Blonde has a trailer, a release date and a runtime
Andrew Dominik’s long-awaited Marilyn Monroe film Blonde finally has a trailer almost two years after Joyce Carol Oates, on whose book the film is based, saw a rough cut.
Not only has Netflix put out a trailer but they gave a release date (September 23), a runtime (166 minutes) and confirmed the US rating of NC-17 that Dominik talked up earlier this year.
The teaser trailer shows a weeping Marilyn (played by Cuban-American actress Ana de Armas) in front of a dressing table, being made up and praying ‘please come, don’t abandon me…’.
The make-up artist reassures her ‘she’s coming’ as a languid cover of Diamonds Are a Girl’s Best Friend plays over the top (a song popularised by Marilyn herself in the 1953 film Gentlemen Prefer Blondes).
We’re also shown flashes of Monroe’s iconic dress-billowing in The Seven Year Itch, what appears to be a screening of Gentlemen Prefer Blondes and Marilyn both playing up for and being harassed by paparazzi.
Then we’re back to Marilyn at the dressing table. ‘She’s coming,’ she’s told again. ‘She’s almost here.’.
Slowly Marilyn then bursts into a playful giggle and smile.
Blonde, which Netflix financed to the tune of $22m, has been navigating some tricky waters — a long post-production has coincided with growing concerns on just how graphic Dominik’s vision is.
The book, which is a fictionalised look at Monroe’s life, pulls no punches with its depiction of sexual violence and, it seems, the near three-hour adaptation won’t either.

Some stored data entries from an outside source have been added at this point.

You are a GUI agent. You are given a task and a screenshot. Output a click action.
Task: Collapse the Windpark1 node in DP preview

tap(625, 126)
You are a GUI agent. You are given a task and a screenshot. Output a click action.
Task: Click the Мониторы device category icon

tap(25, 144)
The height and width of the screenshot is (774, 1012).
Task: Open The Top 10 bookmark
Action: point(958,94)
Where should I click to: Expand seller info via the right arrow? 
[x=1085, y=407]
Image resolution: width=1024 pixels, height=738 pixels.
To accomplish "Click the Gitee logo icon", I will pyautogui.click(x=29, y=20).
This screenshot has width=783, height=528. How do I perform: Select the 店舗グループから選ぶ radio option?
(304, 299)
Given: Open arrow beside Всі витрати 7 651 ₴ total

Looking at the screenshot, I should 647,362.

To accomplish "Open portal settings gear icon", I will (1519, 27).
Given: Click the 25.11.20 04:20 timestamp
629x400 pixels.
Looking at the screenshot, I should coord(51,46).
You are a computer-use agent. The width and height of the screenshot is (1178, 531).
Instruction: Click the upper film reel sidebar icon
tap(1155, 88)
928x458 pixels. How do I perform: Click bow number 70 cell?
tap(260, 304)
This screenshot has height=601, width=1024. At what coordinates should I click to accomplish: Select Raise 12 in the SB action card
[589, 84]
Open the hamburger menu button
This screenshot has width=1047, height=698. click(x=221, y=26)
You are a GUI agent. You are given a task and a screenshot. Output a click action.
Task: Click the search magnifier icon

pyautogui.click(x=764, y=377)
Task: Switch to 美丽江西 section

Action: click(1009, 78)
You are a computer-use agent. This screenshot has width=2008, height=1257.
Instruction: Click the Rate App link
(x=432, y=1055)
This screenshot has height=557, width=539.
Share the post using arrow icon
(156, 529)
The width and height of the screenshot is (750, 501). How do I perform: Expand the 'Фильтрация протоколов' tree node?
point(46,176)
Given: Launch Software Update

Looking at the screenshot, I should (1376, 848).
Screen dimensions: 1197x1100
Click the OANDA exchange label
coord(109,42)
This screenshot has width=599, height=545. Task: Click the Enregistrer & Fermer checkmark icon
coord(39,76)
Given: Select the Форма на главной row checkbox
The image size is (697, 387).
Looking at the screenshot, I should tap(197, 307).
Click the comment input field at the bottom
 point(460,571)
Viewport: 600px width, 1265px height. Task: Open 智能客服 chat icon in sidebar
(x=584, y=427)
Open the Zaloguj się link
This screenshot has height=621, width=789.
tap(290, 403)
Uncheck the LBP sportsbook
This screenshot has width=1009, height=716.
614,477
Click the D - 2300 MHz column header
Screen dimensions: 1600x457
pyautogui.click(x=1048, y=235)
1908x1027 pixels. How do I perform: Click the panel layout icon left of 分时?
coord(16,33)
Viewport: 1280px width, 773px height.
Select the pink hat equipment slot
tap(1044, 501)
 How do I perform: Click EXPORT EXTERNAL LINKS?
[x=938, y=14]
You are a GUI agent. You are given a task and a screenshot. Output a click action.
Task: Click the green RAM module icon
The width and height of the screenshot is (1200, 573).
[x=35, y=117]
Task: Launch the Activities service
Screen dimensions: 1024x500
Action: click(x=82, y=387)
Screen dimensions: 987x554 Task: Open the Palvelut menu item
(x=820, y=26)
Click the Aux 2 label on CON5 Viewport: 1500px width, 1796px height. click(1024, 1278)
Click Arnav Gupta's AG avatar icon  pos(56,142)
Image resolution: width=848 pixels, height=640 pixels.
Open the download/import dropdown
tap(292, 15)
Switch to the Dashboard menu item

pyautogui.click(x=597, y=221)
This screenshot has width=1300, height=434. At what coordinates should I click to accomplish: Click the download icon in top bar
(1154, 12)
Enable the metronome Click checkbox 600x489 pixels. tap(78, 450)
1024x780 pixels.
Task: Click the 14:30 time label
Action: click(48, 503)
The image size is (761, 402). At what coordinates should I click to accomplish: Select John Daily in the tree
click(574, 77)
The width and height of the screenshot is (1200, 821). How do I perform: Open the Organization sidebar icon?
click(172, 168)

Dominik, who has admitted he was ‘surprised’ at the rating, said:
“It’s a demanding movie — it is what it is, it says what it says. And if the audience doesn’t like it, that’s the fucking audience’s problem. It’s not running for public office.”
The Aussie filmmaker has frequently talked-up Blonde, calling it a masterpiece and comparing it to non other than Citizen Kane and Raging Bull. Asked to describe the film he said:
“The whole idea of Blonde was to detail a childhood drama and then show the way in which that drama splits the adults into a public and private self. And how the adult sees the world through the lens of that childhood drama, and it’s sort of a story of a person whose rational picture of the world as being overwhelmed by her unconscious, and it uses the iconography of Marilyn Monroe.”
As part of the film PR we were also given some new quotes from de Armas on how she and Dominik worked together to try and get inside Marilyn’s mind:
“I read Joyce’s novel, studied hundreds of photographs, videos, audio recordings, films — anything I could get my hands on. Every scene is inspired by an existing photograph. We’d pore over every detail in the photo and debate what was happening in it. The first question was always, ‘What was Norma Jeane feeling here?’ We wanted to tell the human side of her story. Fame is what made Marilyn the most visible person in the world, but it also made Norma the most invisible.”
Dominik said: “The film’s very much concerned with the relationship with herself and with this other persona, Marilyn, which is both her armour and the thing that is threatening to consume her.”
Blonde is out on September 23 and is expected to screen in competition at the Venice Film Festival. The score is by Nick Cave & Warren Ellis and it also stars Adrien Brody, Bobby Cannavale and Julianne Nicholson.